Ein halbes Jahrhundert King Georg
Seit 50 Jahren hält sich das King Georg an seinem Platz in der Sudermanstraße 2, noch hartnäckiger halten sich nur Gerüchte um seine Vorläufer und Vergangenheit. Immerhin bewarb schon 1957 das Parisiana „attraktive Französinnen und temperamentvolle Schönheitstänze“. Tatsächlich hat sich hier seit der Eröffnung als King Georg im Jahr 1968 nie eine echte Table Dance Bar befunden. Aber der Mythos passt nun mal hervorragend zum viel beschworenen „Chicago am Rhein“ – also zum Ruf jener Kölner Halbwelt der Sechziger, deren prominente Ganoven Stadtgeschichte schrieben. Schummerige Lämpchen, goldene Stangen, glitzernder Kronleuchter, Tanzboden aus Messing – die Einrichtung tat ihr Übriges, um halbseidene Legenden in die Welt zu setzen.
Romantische Vorstellungen
Über den Zeitraum eines halben Jahrhunderts hat ein breit gefächertes Publikum die sympathischen Eigenheiten der Bar schätzen gelernt. Das fängt damit an, dass sie King Georg heißt – und nicht King George! Warum das „e“ und damit die englische Aussprache einst unter den Tisch fielen, ist nicht überliefert. Vielleicht hat die Person des Welfenkönigs und gleichzeitig ersten englischen Königs (1714) Georg I. Pate gestanden, dessen deutsche Abstammung, die mangelnden Kenntnisse der englischen Sprache und sein Ruf als Frauenheld eine gelungene Begründung der Namensgebung abgeben – und dessen Konterfei daher über der Bar hängt. Der Schriftzug des King Georg ist aber eher der Whiskysorte King George V. entlehnt…. Und es gibt auch eine kölsche Erklärungsversion: Irgendwann sei von der Leuchtschrift das „e“ heruntergefallen…

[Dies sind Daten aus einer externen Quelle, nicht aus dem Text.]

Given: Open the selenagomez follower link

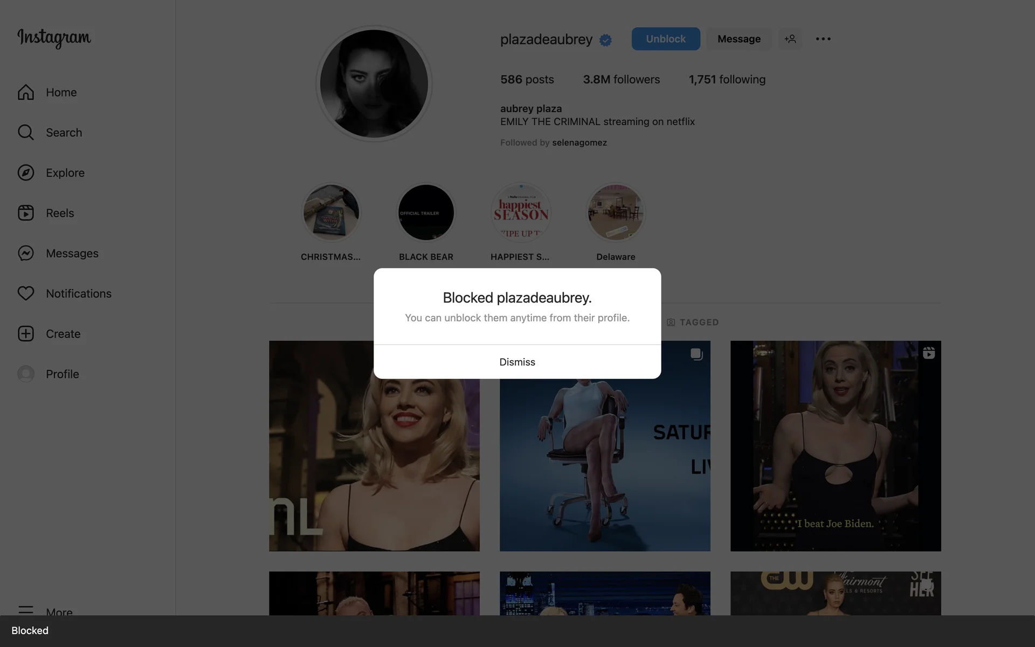Looking at the screenshot, I should coord(579,143).
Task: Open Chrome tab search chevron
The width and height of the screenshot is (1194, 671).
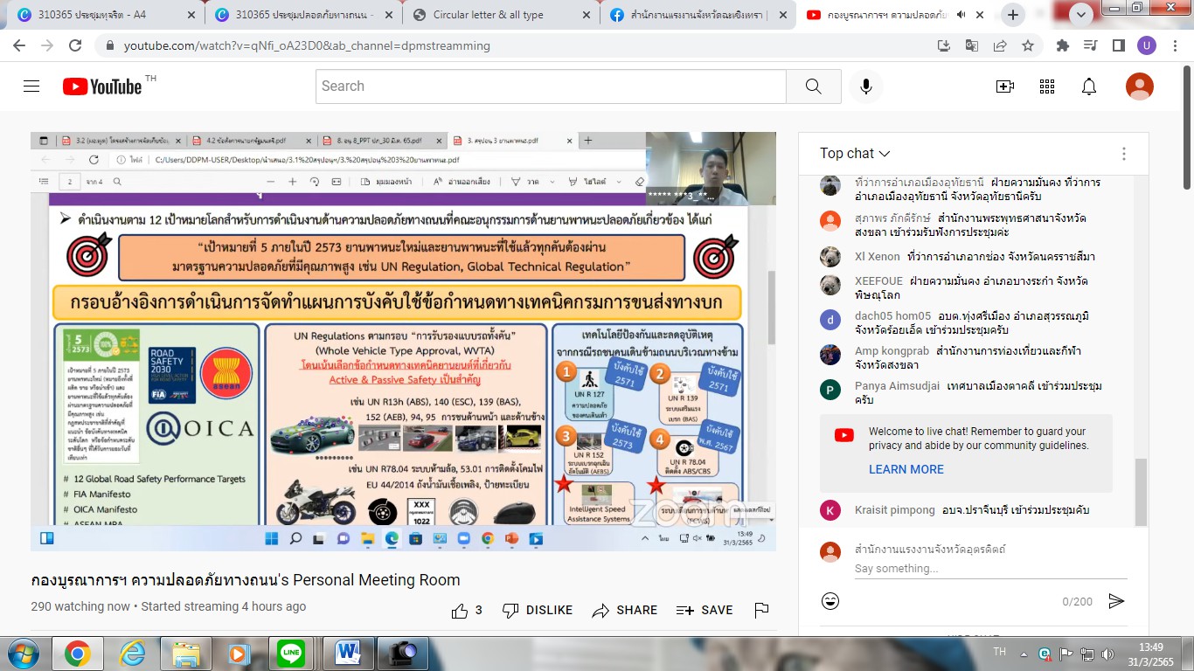Action: [x=1083, y=14]
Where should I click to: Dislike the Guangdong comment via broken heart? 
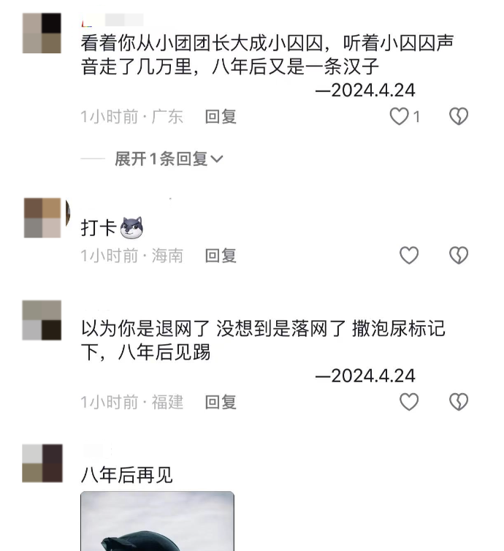click(x=459, y=116)
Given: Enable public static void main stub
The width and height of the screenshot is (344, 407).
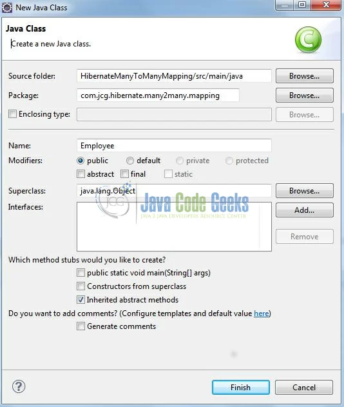Looking at the screenshot, I should tap(81, 273).
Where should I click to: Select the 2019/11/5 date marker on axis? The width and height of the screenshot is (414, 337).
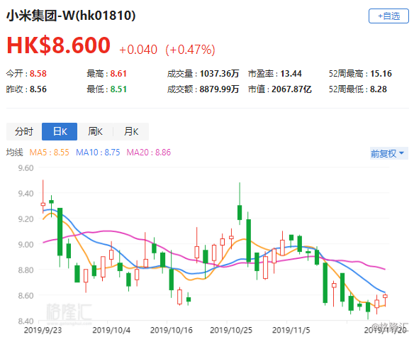tap(291, 330)
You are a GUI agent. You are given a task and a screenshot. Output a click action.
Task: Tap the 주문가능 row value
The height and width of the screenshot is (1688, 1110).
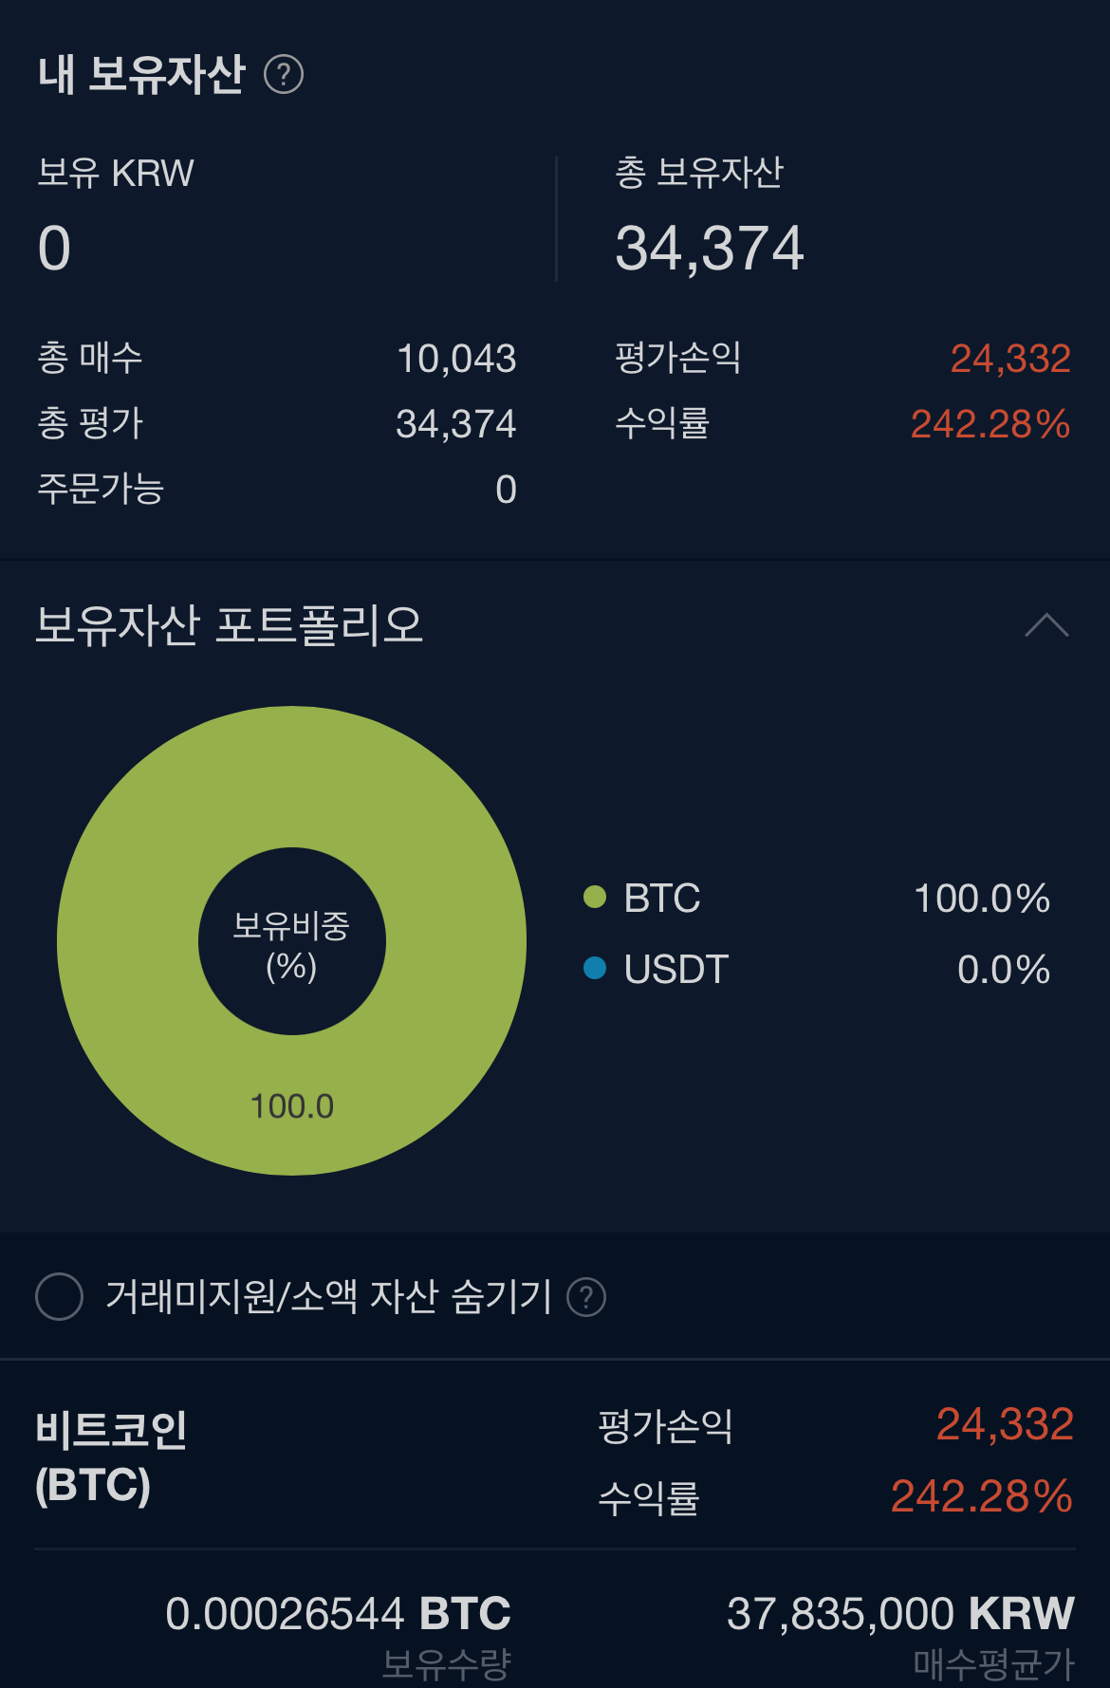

Zwischen Exklusiv und Geheimtipp
2008 kam ein Romantiker mit frischen Ideen ans Ruder. André Sauer übernahm das Steuer von Manfred Weinmann. Er beließ das Interieur, krempelte den Laden mit seinem Team jedoch programmatisch auf links. In der neuen Klubbar gab es Konzerte und DJ-Sets, Lesungen und Vorträge, Burleske-Auftritte und andere Performances. Jan Lankischs legendäre Konzertreihe ACBTY erfuhr internationale Beachtung und schuf eine lokale Fangemeinde, Kooperationen mit der Akademie der Künste der Welt, dem Literaturhaus oder dem Week-End-Fest sorgten für eine engere Vernetzung des King Georg in der kulturellen Szene der Stadt. Für sein musikalisches Booking wurde es drei Mal mit dem Spielstättenprogrammpreis Applaus ausgezeichnet.
Jazz und andere Neuigkeiten
2019 stand das King Georg vor gleich mehreren Herausforderungen: Die Mannschaft war erschöpft, die Kassen leer, die Einrichtung zwar spannend aber marode und deshalb eine Grundsanierung behördlich erforderlich.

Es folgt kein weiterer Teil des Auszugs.